• **WHAT NEEDS TO BE DONE**: Can you turn every line of the listing below into a numbered list, leaving out the blank lines?

(Entries from a dataset)
▬▬▬
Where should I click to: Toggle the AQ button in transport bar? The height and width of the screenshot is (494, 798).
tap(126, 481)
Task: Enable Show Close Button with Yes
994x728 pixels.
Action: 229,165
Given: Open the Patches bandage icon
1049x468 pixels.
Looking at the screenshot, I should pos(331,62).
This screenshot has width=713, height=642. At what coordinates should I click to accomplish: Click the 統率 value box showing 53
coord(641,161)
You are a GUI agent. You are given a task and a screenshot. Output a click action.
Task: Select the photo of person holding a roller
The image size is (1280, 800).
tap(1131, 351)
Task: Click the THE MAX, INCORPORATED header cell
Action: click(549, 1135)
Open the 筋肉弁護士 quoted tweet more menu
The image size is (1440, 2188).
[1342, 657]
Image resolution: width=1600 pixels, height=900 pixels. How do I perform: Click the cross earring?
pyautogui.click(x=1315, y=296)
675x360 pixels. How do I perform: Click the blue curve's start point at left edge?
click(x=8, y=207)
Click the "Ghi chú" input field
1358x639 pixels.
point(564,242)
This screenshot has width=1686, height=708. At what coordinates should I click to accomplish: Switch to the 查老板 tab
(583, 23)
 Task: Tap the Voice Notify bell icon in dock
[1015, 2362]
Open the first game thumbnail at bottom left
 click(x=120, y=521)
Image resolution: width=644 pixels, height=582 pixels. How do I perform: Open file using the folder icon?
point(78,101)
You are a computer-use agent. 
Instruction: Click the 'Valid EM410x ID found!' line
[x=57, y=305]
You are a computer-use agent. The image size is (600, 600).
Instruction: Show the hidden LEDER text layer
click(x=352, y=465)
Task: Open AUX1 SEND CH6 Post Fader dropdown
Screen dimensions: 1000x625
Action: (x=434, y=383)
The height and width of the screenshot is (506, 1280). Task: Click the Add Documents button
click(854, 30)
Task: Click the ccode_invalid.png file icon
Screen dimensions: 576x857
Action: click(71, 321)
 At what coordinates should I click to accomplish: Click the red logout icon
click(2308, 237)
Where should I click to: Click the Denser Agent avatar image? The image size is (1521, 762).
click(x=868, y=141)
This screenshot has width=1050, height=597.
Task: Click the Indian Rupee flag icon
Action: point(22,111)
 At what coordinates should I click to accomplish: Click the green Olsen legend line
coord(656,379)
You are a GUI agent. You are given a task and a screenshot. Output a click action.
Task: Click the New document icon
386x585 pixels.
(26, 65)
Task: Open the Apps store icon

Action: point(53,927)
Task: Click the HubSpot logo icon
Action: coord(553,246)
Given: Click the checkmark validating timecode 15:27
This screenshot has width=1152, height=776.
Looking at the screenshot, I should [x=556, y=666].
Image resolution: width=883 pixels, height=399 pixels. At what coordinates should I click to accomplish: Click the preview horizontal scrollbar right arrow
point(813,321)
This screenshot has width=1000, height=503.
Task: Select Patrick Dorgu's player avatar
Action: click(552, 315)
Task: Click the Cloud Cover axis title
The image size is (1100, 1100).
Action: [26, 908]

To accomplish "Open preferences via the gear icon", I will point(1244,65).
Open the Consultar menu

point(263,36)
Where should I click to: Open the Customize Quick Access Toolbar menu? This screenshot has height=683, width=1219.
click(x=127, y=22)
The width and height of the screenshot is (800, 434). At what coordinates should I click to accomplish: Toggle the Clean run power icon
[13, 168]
▬▬▬
• **EXERCISE OUTPUT**:
1. Where should I click to: Toggle the AQ button in transport bar? The height and width of the screenshot is (494, 798).
2. tap(126, 481)
3. Task: Enable Show Close Button with Yes
4. 994x728 pixels.
5. Action: 229,165
6. Given: Open the Patches bandage icon
7. 1049x468 pixels.
8. Looking at the screenshot, I should pos(331,62).
9. This screenshot has width=713, height=642. At what coordinates should I click to accomplish: Click the 統率 value box showing 53
10. coord(641,161)
11. You are a GUI agent. You are given a task and a screenshot. Output a click action.
12. Task: Select the photo of person holding a roller
13. The image size is (1280, 800).
14. tap(1131, 351)
15. Task: Click the THE MAX, INCORPORATED header cell
16. Action: click(549, 1135)
17. Open the 筋肉弁護士 quoted tweet more menu
18. The image size is (1440, 2188).
19. [1342, 657]
20. Image resolution: width=1600 pixels, height=900 pixels. How do I perform: Click the cross earring?
21. pyautogui.click(x=1315, y=296)
22. 675x360 pixels. How do I perform: Click the blue curve's start point at left edge?
23. click(x=8, y=207)
24. Click the "Ghi chú" input field
25. 1358x639 pixels.
26. point(564,242)
27. This screenshot has width=1686, height=708. At what coordinates should I click to accomplish: Switch to the 查老板 tab
28. (583, 23)
29.  Task: Tap the Voice Notify bell icon in dock
30. [1015, 2362]
31. Open the first game thumbnail at bottom left
32.  click(x=120, y=521)
33. Image resolution: width=644 pixels, height=582 pixels. How do I perform: Open file using the folder icon?
34. point(78,101)
35. You are a computer-use agent. 
36. Instruction: Click the 'Valid EM410x ID found!' line
37. [x=57, y=305]
38. You are a computer-use agent. The image size is (600, 600).
39. Instruction: Show the hidden LEDER text layer
40. click(x=352, y=465)
41. Task: Open AUX1 SEND CH6 Post Fader dropdown
42. Screen dimensions: 1000x625
43. Action: (x=434, y=383)
44. The height and width of the screenshot is (506, 1280). Task: Click the Add Documents button
45. click(854, 30)
46. Task: Click the ccode_invalid.png file icon
47. Screen dimensions: 576x857
48. Action: click(71, 321)
49.  At what coordinates should I click to accomplish: Click the red logout icon
50. click(2308, 237)
51. Where should I click to: Click the Denser Agent avatar image? The image size is (1521, 762).
52. click(x=868, y=141)
53. This screenshot has width=1050, height=597.
54. Task: Click the Indian Rupee flag icon
55. Action: point(22,111)
56.  At what coordinates should I click to accomplish: Click the green Olsen legend line
57. coord(656,379)
58. You are a GUI agent. You are given a task and a screenshot. Output a click action.
59. Task: Click the New document icon
60. 386x585 pixels.
61. (26, 65)
62. Task: Open the Apps store icon
63. Action: point(53,927)
64. Task: Click the HubSpot logo icon
65. Action: coord(553,246)
66. Given: Click the checkmark validating timecode 15:27
67. This screenshot has width=1152, height=776.
68. Looking at the screenshot, I should [x=556, y=666].
69. Image resolution: width=883 pixels, height=399 pixels. At what coordinates should I click to accomplish: Click the preview horizontal scrollbar right arrow
70. point(813,321)
71. This screenshot has width=1000, height=503.
72. Task: Select Patrick Dorgu's player avatar
73. Action: click(552, 315)
74. Task: Click the Cloud Cover axis title
75. The image size is (1100, 1100).
76. Action: [26, 908]
77. To accomplish "Open preferences via the gear icon", I will point(1244,65).
78. Open the Consultar menu
79. point(263,36)
80. Where should I click to: Open the Customize Quick Access Toolbar menu? This screenshot has height=683, width=1219.
81. click(x=127, y=22)
82. The width and height of the screenshot is (800, 434). At what coordinates should I click to accomplish: Toggle the Clean run power icon
83. [13, 168]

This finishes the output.